3. Nate Smith – Square Wheel feat. Kokayi & Michael Mayo from Kinfolk 2: See the Birds
Neil just loves this one! Drummer Nate Smith began with iconic singer Betty Carter before appearing with Dave Holland, Jose James, Chris Potter and many others. His first album as leader appeared on the Ropeadope label and was titled Kinfolk: Postcards from Everywhere and is well worth seeking out. Now signed to Edition, Smith extends his range even further., making it hard to place this record on the shelves. Yes, it’s jazz but there’s funk and R&B in there too + vocals and rap on our choice, Square Wheel. Elsewhere you can hear violinist Regina Carter, guitarist Vernon Reid and singer Brittany Howard. It’s eclectic but still feels all of a piece somehow. Both Kinfolk albums are well worth exploring – and there’s likely to be a third in this projected trilogy too.

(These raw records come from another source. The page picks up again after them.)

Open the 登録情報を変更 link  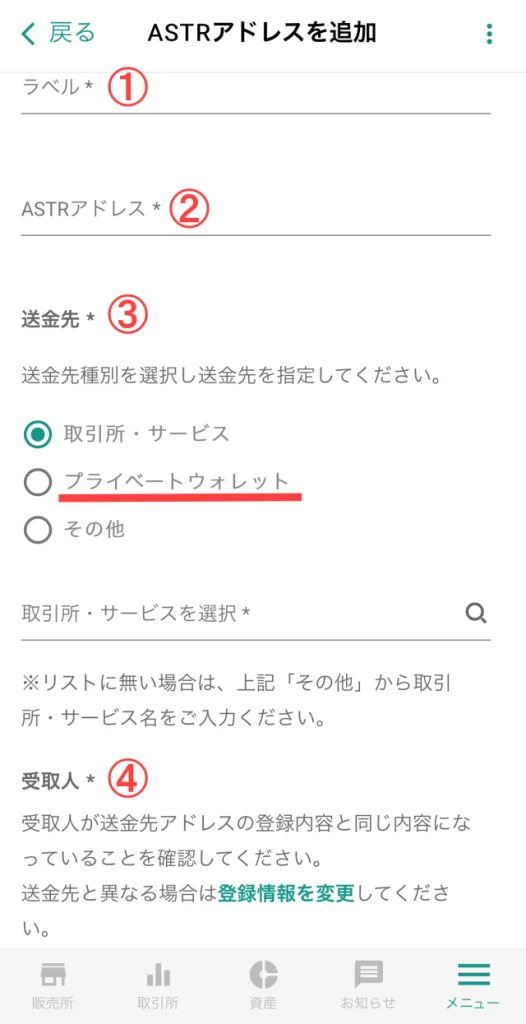point(286,892)
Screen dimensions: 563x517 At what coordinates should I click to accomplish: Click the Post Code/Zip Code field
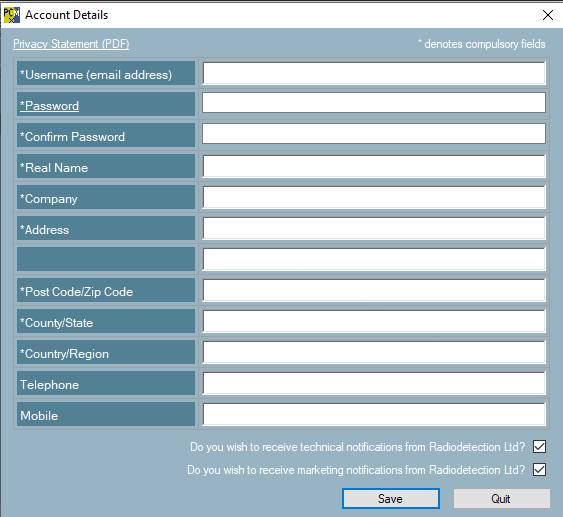(374, 290)
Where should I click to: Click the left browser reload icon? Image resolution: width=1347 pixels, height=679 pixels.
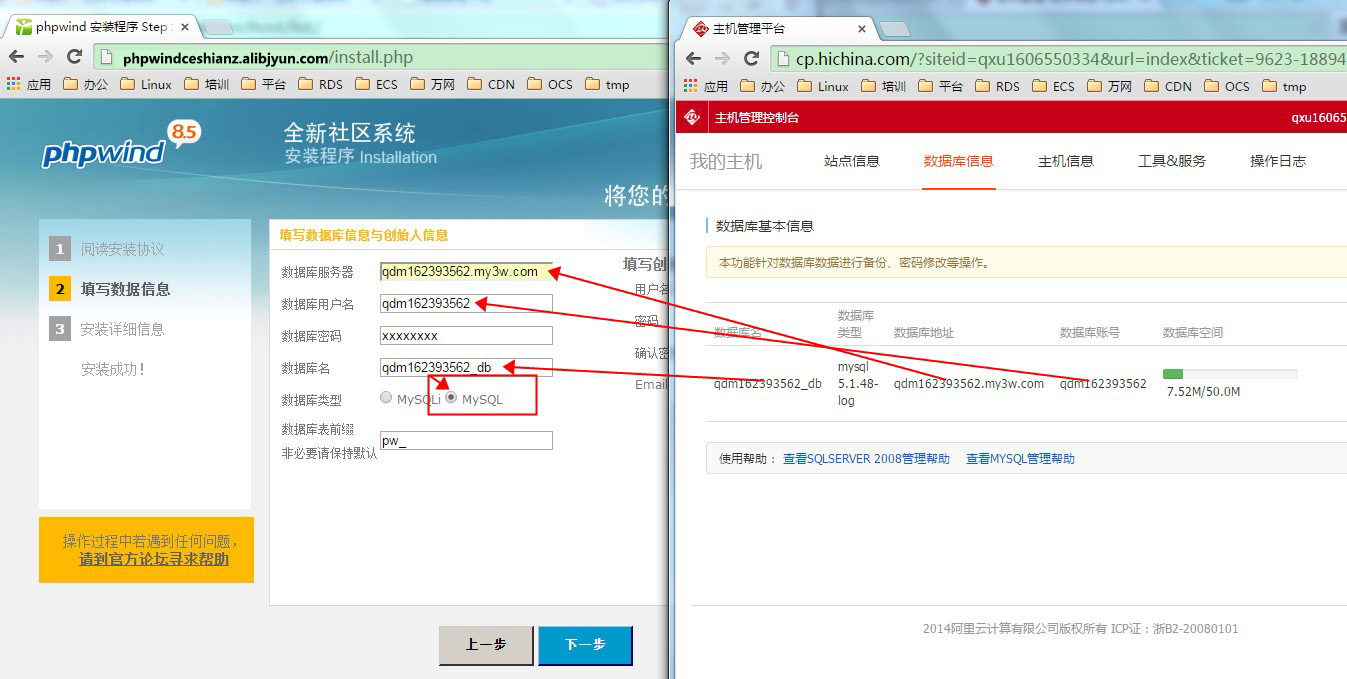click(74, 57)
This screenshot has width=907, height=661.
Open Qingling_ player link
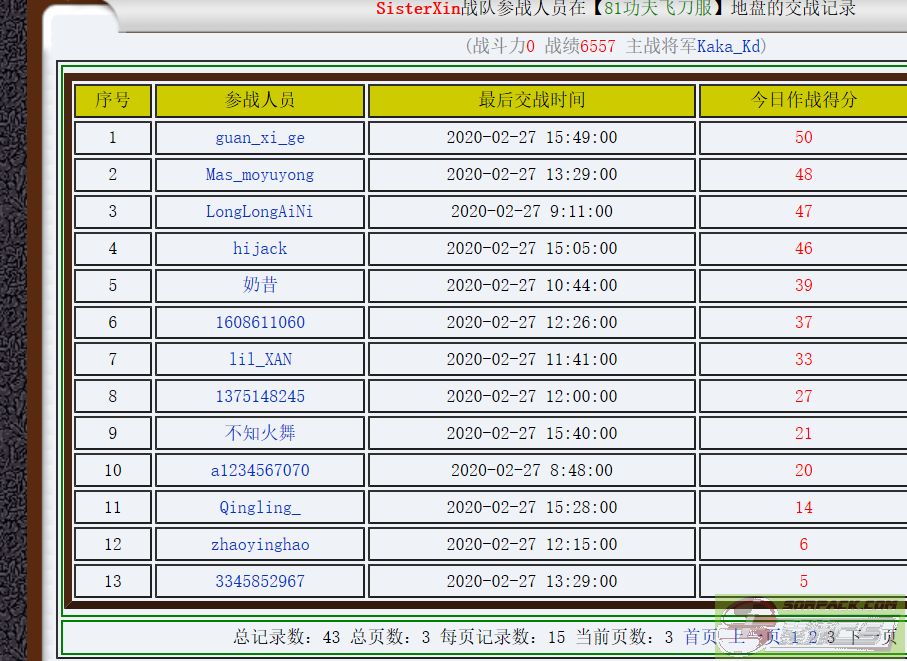click(260, 508)
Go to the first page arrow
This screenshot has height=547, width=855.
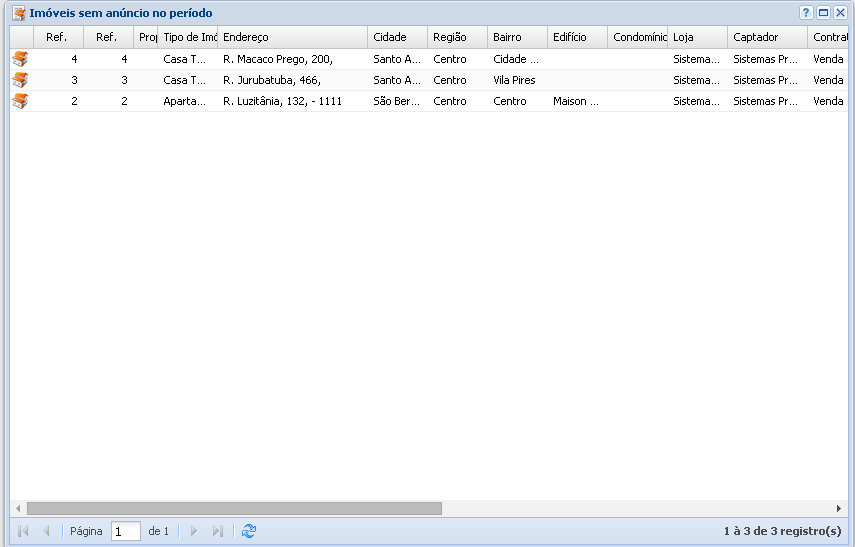(23, 532)

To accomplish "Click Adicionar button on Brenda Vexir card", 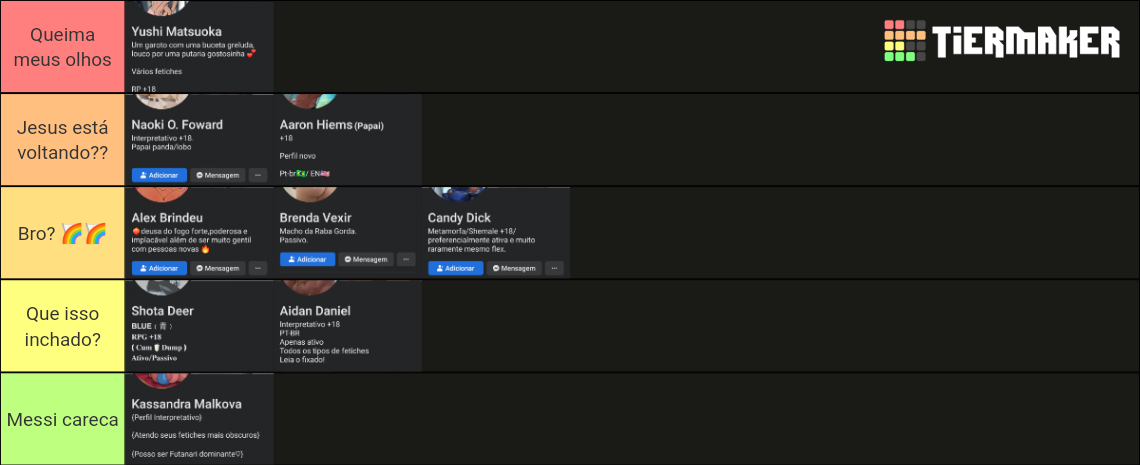I will (308, 259).
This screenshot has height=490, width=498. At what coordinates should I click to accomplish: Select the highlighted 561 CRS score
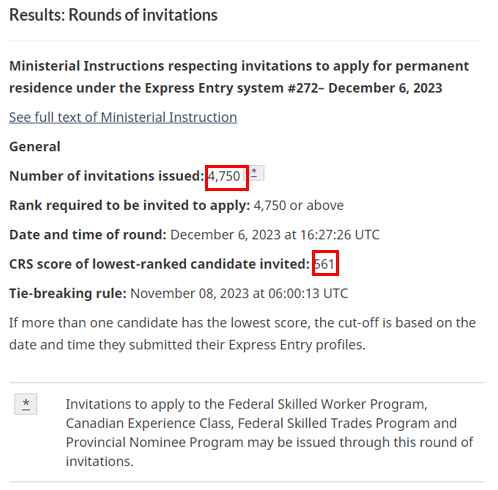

4. Verneri Pohjola – The Dead Don’t Dream from the Dead Don’t Dream
Here’s another excellent Edition release, but this time from Finnish jazz trumpeter Verneri Pohjola. If you’re familiar with the Finnish jazzrock scene of the 1970s (!) then the name Pohjola might be familiar – Verneri’s father was bass player Pekka Pohjola who released several albums under his own name, including the album released in the UK as B the Magpie, with the track The Madness Subsides being famously sampled by DJ Shadow for his epic Midnight in a Perfect World. Verneri Pohjola has his own sound on trumpet with a quiet intensity that’s not unlike other Scandinavian trumpeters – including Nils Petter Molvaer and Arve Henriksen – but we can add to this some really strong writing and addictive melodies. It’s all performed by a fine band too: Tuomo Prättälä on piano and electronics, Antti Lötjönen on bass and Mika Kallio on drums and gongs. The Dead Don’t Dream is Pohjola’s fourth album on Edition and represents a further refining of his approach to music. Bullhorn (2015) was followed by Pekka in 2017 and saw him interpreting his father’s music, bringing a rockier approach and electronics to the sound. Animal Image from the following year was a completely improvised duo with his drummer Mika Kallio. The Dead Don’t Dream is full of those widescreen Nordic soundscapes and they make for another solid CJ recommendation.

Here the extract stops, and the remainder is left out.